En définitive, je n’y perdais pas au change. Ma belle-soeur était aussi jolie que ne l’avait été Heidi et ce que nous venions de vivre le quart d’heure précédent, Ada et moi, laissait présumer bien d’autres moments inoubliables. De plus, quoiqu’il arrivât, j’avais un alibi en béton. Nous attendrions le lendemain pour … « Viens ! Allons-nous coucher… normalement ! », lui conseillai-je en lui tendant une main bienveillante. En vérité, je me sentais à présent le droit de la soumettre à mes quatre volontés, dont l’une était de revoir Emily quand il me semblait bon. Inutile de préciser que j’usai et abusai de mes droits jusqu’au mitan de la nuit.

De fait, il était deux heures vingt-six du matin précisément lorsque nous avons arrêtés nos libations. Nous étions tous deux à court de souffle et trempés de sueur jusqu’aux orteils. En douze heures, je n’avais jamais autant joui de toute ma vie. Ada comme Emily savaient y faire et se laisser faire quand il le fallait. Aussi me laissai-je tranquillement bercer par des songes béats et niais… où Heidi n’avait déjà plus sa place.



Soudain, une angoisse inexprimable m’avait incité à me lever pour boire une lampée d’alcool et tenter ainsi de me rasséréner. Sur le réfrigérateur, le téléphone sagement posé près de mon portefeuille me narguait.

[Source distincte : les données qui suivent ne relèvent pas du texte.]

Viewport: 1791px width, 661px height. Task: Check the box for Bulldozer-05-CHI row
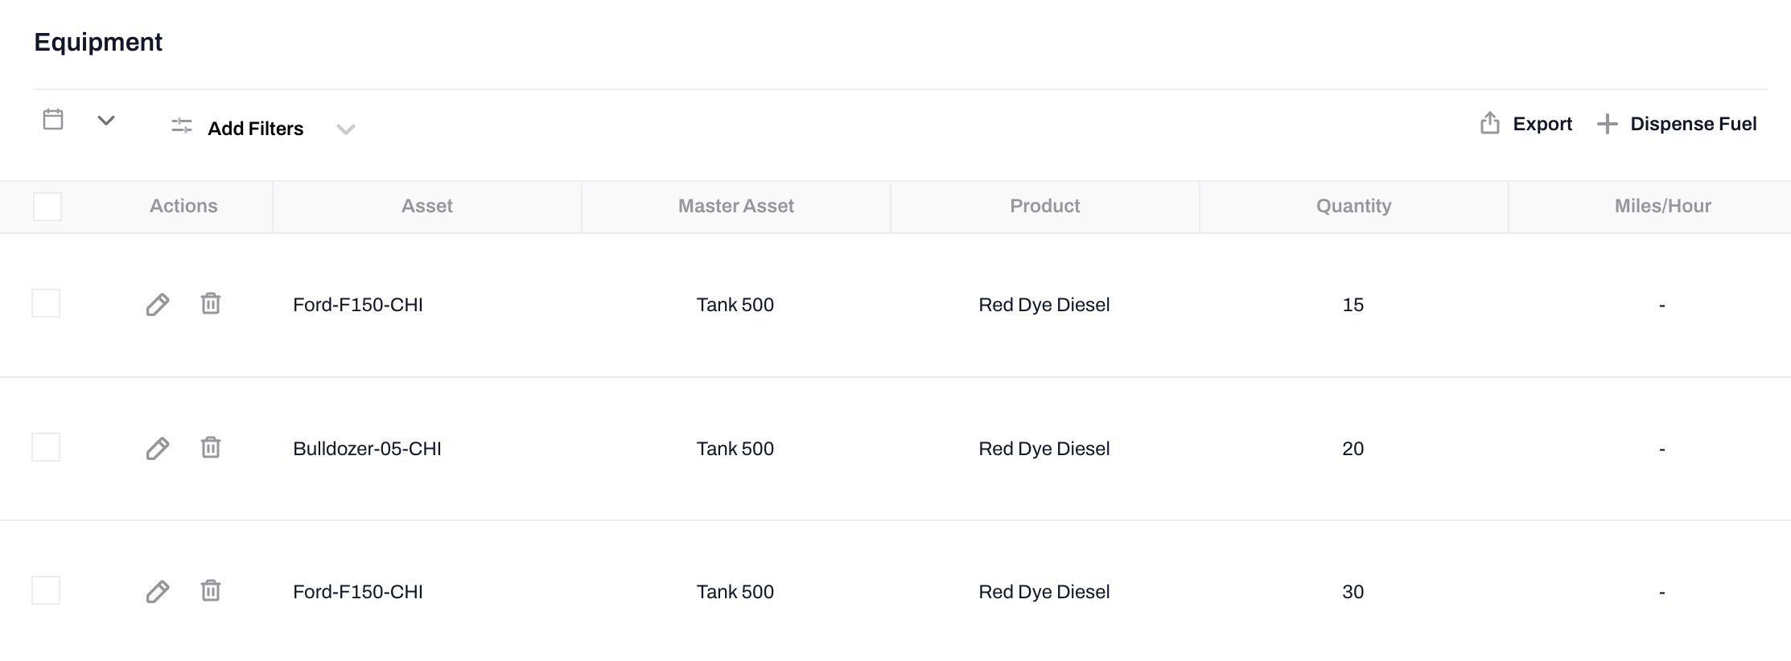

Une voix ensommeillée me répondit. C’était, comme je l’avais présumé, une voix d’homme. « Excusez-moi ! J’ai dû faire une erreur ! », dis-je avec une mine effarée qui ne se devinait sans doute pas à distance. De deux choses l’une, ou bien je venais de tomber sur son mari, ou bien Emily m’avait fourgué un numéro quelconque. En résultat, je venais de saisir que la garce n’envisagerait vraisemblablement jamais de témoigner en ma faveur. Pire même : à supposer qu’elle le fasse de son plein gré, je comprenais aussi que cela n’aurait fait que m’accabler davantage. Emily représentait un mobile trop parfait car, franchement, qui irait imaginer qu’une femme fragile comme Ada fût l’assassin ?

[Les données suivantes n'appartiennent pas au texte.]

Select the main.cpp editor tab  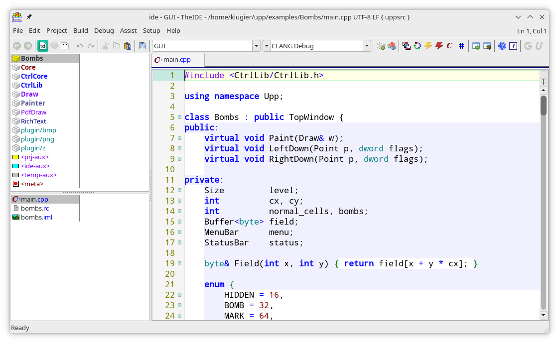pyautogui.click(x=177, y=60)
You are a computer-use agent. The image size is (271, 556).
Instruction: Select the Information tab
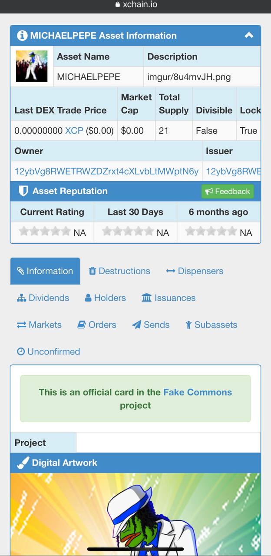(x=45, y=271)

Je me doutais à présent que je serais incapable de fermer l’œil de la nuit, tandis que, dans la chambre, Ada dormait paisiblement du sommeil du juste. Je reluquai longuement dans l’obscurité les formes parfaites de ses seins, de ses hanches, de ses cuisses. Je me penchai finalement sur elle en me jurant de battre mon propre record d’endurance tant qu’il en était encore temps.



Vers six heures, la sonnette tinta violemment à la porte.

Je sortais d’une nuit blanche, le teint sans doute blafard et le regard épuisé. Le flingue reposait encore sur la table du salon, avec mes saloperies d’empreintes, Ada dans mon lit, et moi, dans mes petites pantoufles.

« Monsieur Bossuet, Corentin Bossuet ? », me questionna l’un des policiers, l’air accablé et annonciateur de mauvaises nouvelles.

J’avais envie de nier l’évidence, mais ils n’avaient pas des têtes à apprécier la galéjade. « Dites-moi, Monsieur Bossuet, avez-vous vu votre belle-sœur ces derniers temps ? », m’acheva l’autre en tricotant sa moustache.